San Francisco, 1967. Hair was long, music was groovy, spirits were high (some higher than others), and public sentiment was increasingly slanted against the military machine and the conflict in Vietnam.
As San Francisco continues its citywide celebration of the 50th anniversary of the Summer of Love, the Presidio—a venerable Army post in 1967 and now a freely accessible national park— provides a unique vantage point from which to understand that epochal, antiestablishment movement.
“If in 1967 the Summer of Love symbolized nonconformity, the Presidio symbolized the American status quo,” writes Dr. Barbara Berglund Sokolov, historian for the Presidio Trust.

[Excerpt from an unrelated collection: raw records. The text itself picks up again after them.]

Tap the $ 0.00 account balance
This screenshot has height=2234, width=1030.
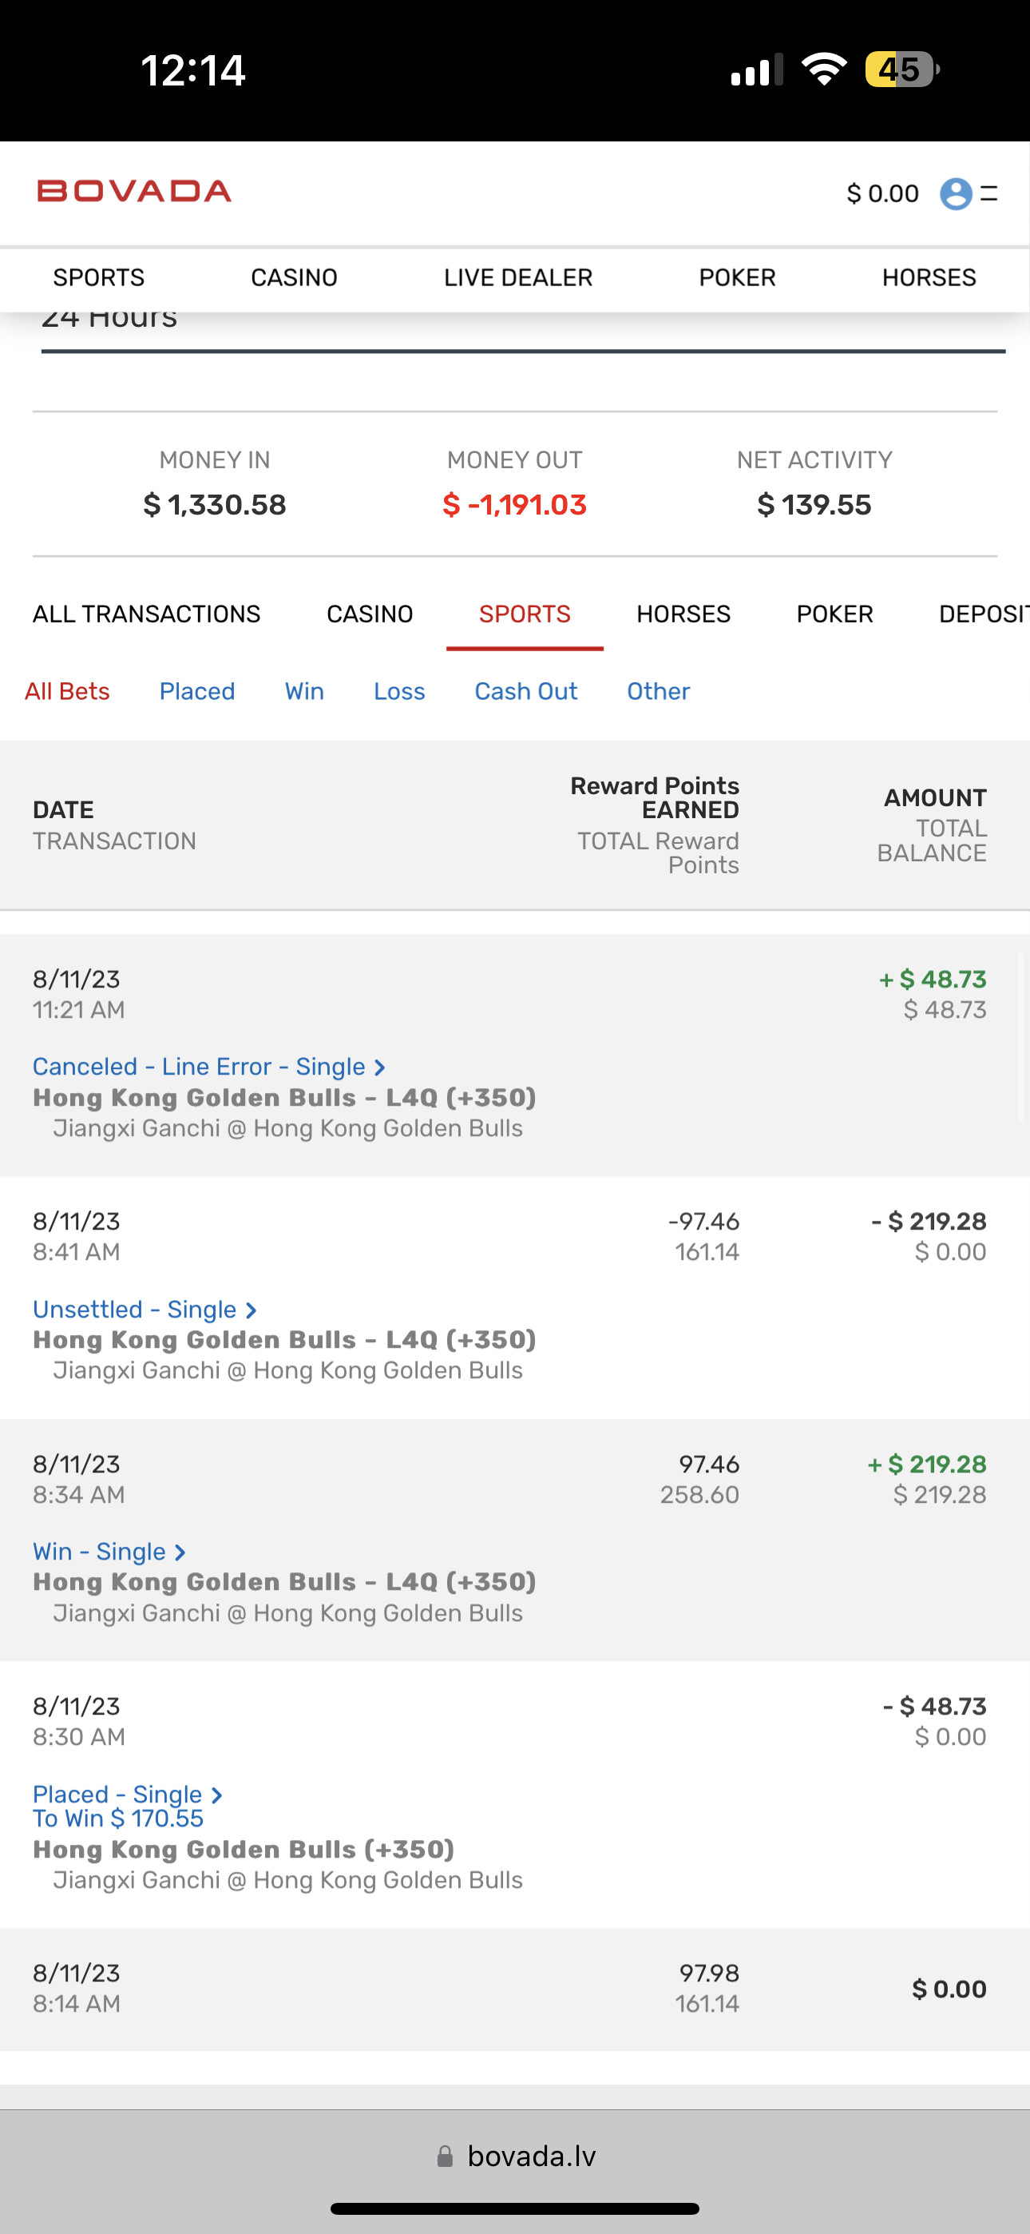click(882, 193)
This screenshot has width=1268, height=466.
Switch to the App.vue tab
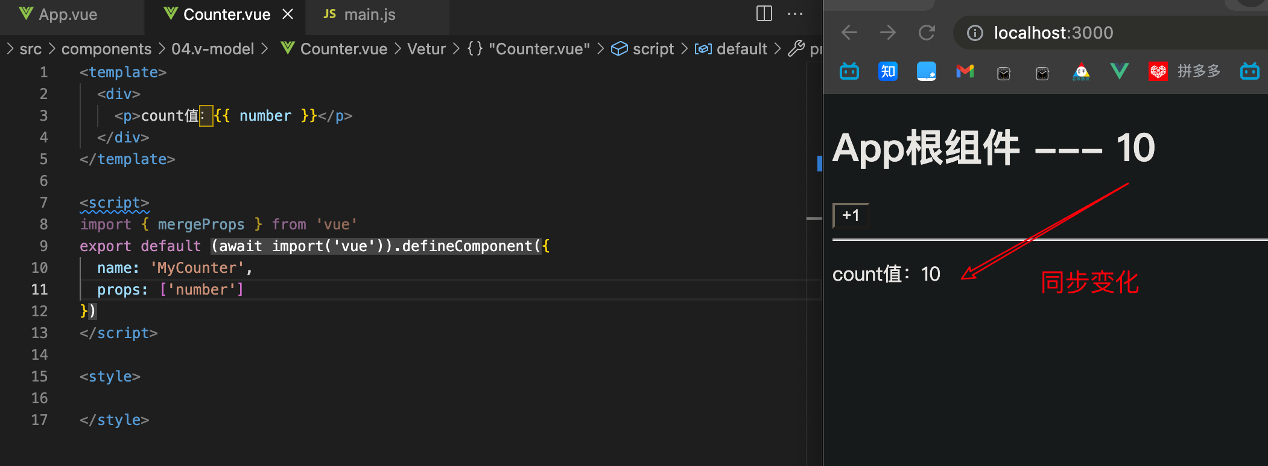pyautogui.click(x=68, y=14)
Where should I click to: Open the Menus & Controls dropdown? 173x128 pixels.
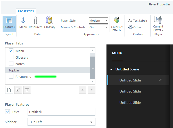98,27
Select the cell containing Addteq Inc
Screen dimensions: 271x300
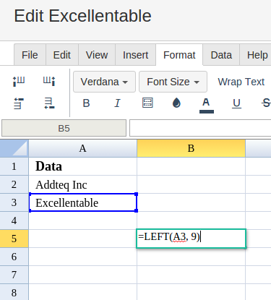pyautogui.click(x=82, y=184)

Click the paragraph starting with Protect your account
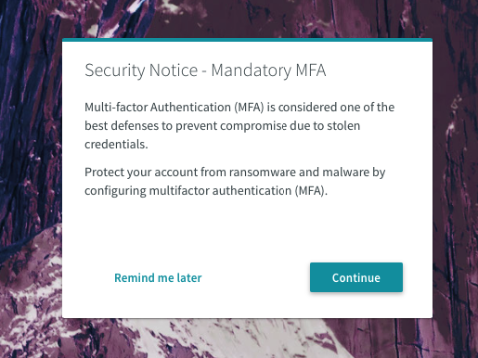point(235,181)
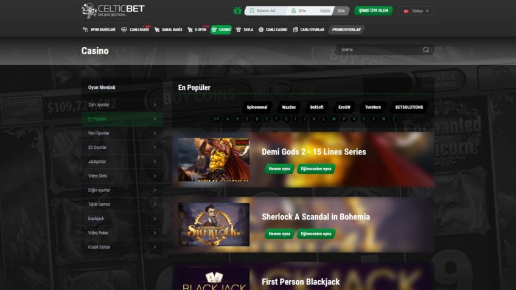Click the Kullanıcı Adı username field
The width and height of the screenshot is (516, 290).
[266, 11]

Indeed, in many ways, it was business as usual at the post. In April of that same year, the Sixth Army brass gathered for a celebratory dinner at the Presidio Officers’ Club to commemorate the 20th anniversary of the field army’s return to the Presidio, following extensive service in the South Pacific during World War II.

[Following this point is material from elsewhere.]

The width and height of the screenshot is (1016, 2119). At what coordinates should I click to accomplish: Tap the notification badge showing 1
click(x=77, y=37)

The Sixth U.S. Army was just one of the many commands that had been headquartered at the Presidio, the oldest continuously operating military base in the country, up until its closure in 1994. Established in 1776 by Juan Bautista de Anza, the Presidio had operated under three flags in the course of its long history—those of Spain, Mexico, and finally the United States, which assumed control in 1846.
As it had in all conflicts of the 19th and 20th centuries, the Presidio played a crucial role in supporting U.S. forces through the Vietnam War. “The Presidio was a key link in the projection of American military power into the Pacific,” Sokolov notes.
The U.S. began deploying combat troops to support South Vietnam in 1965, and by the time the U.S. troops were withdrawn from the debilitating war in 1973, over 536,000 American soldiers had served in Vietnam.
“For servicemen and women en route to Vietnam, California was often the last stop on the U.S. mainland on the way there—and the first stop on the way home,” Sokolov observes.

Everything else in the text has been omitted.